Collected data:
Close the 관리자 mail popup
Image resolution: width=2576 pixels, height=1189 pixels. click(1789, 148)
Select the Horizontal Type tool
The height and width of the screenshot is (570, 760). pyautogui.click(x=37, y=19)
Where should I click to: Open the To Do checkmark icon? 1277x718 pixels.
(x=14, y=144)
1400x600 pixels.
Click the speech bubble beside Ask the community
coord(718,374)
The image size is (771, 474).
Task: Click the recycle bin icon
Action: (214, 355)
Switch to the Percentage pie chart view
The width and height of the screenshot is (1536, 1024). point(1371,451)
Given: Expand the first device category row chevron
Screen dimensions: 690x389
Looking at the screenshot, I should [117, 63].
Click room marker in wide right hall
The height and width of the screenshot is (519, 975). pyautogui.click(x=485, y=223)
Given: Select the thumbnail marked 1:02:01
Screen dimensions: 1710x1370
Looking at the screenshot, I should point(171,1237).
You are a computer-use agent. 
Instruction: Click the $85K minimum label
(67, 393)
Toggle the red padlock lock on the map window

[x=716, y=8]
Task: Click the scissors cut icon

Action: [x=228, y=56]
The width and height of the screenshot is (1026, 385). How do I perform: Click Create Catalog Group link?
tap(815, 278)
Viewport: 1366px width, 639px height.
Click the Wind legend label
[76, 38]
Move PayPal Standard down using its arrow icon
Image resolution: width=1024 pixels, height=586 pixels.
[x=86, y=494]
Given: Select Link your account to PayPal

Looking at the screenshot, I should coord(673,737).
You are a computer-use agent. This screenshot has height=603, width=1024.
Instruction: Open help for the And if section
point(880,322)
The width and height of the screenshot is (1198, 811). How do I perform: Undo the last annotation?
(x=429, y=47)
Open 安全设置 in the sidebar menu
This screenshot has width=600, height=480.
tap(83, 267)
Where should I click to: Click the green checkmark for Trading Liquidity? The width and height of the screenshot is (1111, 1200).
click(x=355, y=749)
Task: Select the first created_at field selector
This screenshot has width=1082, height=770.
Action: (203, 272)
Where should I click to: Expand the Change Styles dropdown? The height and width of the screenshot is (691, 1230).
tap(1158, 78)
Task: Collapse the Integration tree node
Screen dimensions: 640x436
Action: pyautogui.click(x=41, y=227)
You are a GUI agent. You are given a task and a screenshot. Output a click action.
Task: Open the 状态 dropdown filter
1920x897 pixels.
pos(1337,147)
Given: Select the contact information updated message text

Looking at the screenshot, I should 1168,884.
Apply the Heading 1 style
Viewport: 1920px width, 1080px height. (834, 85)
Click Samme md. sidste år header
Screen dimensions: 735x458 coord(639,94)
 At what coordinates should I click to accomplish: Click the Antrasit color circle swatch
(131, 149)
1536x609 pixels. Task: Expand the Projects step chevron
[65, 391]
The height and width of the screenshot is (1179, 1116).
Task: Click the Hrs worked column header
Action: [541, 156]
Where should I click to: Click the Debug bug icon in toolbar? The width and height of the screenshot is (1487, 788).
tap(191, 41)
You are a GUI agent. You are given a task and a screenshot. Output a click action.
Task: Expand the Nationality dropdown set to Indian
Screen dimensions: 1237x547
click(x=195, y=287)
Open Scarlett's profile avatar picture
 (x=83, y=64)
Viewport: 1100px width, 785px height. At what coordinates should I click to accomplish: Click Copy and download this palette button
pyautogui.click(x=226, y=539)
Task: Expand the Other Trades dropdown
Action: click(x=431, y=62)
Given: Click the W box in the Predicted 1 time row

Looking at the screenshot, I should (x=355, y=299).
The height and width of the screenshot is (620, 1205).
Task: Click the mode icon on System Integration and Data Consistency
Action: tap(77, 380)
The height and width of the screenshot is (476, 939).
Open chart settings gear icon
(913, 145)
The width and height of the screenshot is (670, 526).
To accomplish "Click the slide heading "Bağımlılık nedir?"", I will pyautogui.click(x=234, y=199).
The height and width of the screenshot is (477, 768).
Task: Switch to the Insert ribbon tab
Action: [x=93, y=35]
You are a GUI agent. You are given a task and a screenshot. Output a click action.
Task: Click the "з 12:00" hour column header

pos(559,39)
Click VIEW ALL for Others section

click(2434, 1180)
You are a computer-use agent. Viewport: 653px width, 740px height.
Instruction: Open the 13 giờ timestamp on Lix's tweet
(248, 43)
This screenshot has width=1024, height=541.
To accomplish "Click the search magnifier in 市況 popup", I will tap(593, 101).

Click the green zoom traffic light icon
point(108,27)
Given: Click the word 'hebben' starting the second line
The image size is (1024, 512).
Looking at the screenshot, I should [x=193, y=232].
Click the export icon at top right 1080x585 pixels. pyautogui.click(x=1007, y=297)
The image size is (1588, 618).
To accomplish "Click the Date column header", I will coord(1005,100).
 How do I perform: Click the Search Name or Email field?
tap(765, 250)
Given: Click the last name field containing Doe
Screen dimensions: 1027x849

**Task item**
The lines above that hold the word "computer" should be found and copied out.

**Result below**
You are a computer-use agent. 
You are a computer-use agent. This screenshot has height=603, width=1024.
You are a computer-use agent. Viewport: 653px width, 740px height.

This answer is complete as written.